I wasn’t picked on or bullied back then but I wasn’t popular, either. I was this sort of in-between, and Ella was right there with me. We loved to read, but we’d take our noses out of our books if there was a game of kickball happening. We loved Math, but not enough to defend it to our other friends when they complained about assignments. We loved going to the library together, but when our other friends saw us in there amongst the pile of books we amassed they made fun of us and we didn’t even care.
Thirty years later I still don’t understand the pride so many Americans take in being barely literate. But Ella and I, we loved words. We loved stories.
We were excited about the upcoming field trip our class was going to take to the airport. We got to see a lot of cool stuff so I shouldn’t roll my eyes about it, but it was a very small airport with maybe five to ten arrivals or departures per day. The entire airport was smaller than our school, and we started getting bored and restless as we were shown and led through yet another conference room.
I don’t remember what we were being led to at the time, but we were all following a woman to an upstairs area. A boy from class looked back at me over his shoulder, laughed, and asked why I was hanging with a N*****.
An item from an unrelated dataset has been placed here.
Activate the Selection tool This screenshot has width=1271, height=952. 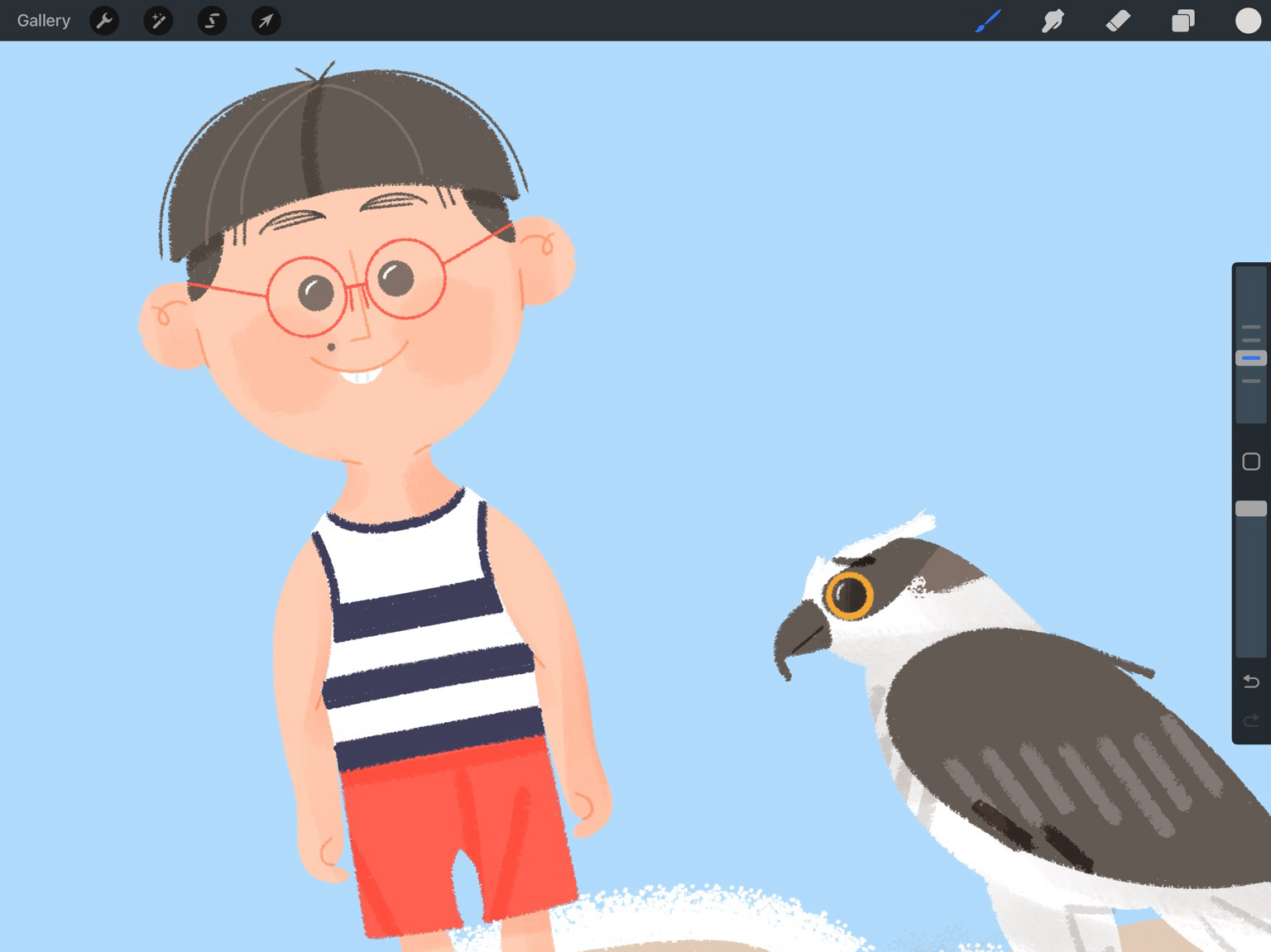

I had never heard that word spoken out loud before and I immediately got angry and lunged toward the kid. Ella and our friend T grabbed me and held me back, but I promised Doug I was going to kill him when the final school bell rang.
My threat didn’t stop the boys from picking on Ella and I had never seen anything so cruel in my life.
They kept picking at her and I kept fighting back and Ella kept grabbing my elbow and telling me to let it go, it was OK. BUT IT WASN’T O FUCKING K. I couldn’t believe what I was seeing and hearing as the boys in our class taunted and tormented her. I couldn’t believe the adults there heard most of it but kept threatening me and never told the boys to STFU.
When we got back to school and into our class, our teacher called me to follow her into the hall. She was furious. Demanded to know why I was so disruptive through the entire field trip. So I told her.
I told the truth and nothing but the truth. She furrowed her brow and looked deep into my eyes. “This really happened? I need you to name names if this is true.”
So I fucking named them.
Named every fucking name.
Brandon.
Jesse.
Chad.
Doug- especially Doug. He was the one who used the N word.
Mark.
Dan- he was the one who said something I won’t repeat.
Cory.
And Derek.
I always thought Derek was my friend and a good guy. He didn’t say anything, but he stood there with them as they taunted Ella. And when I wanted a fist fight to settle the score he just walked away.
The teacher thanked me and said I did the right thing but I was still in trouble, then she opened the door to the classroom to let me back in and yelled the names I’d just named. I thought justice was coming.
I’ll spare you the drama, but at the end of the day I was the only one who faced consequences.
At some point, I remember it being the next day but I could be wrong, my mom barged through the school doors and ripped the principal a new one. It was so embarrassing- it was a small school building but that didn’t justify her voice ringing through the halls for all the school to hear.
To ten-year-old me, this wasn’t a case of racism. It couldn’t be because that didn’t even exist anymore except among really awful people. They were picking on her because her hair was weird and her clothes were old. They were picking on her because she didn’t know who or what or where her mom was. They were just picking on her to be mean, like the time the same boys cornered another girl- a white one- and spit loogies on her for what was probably two minutes but seemed like an eternity.
Ella, T, and I all stood back watching it happen, glancing back and forth to each other expecting someone to say something, but if WE did, we would be the ones with loogies in our hair, so we just watched it happen, stoic and silent.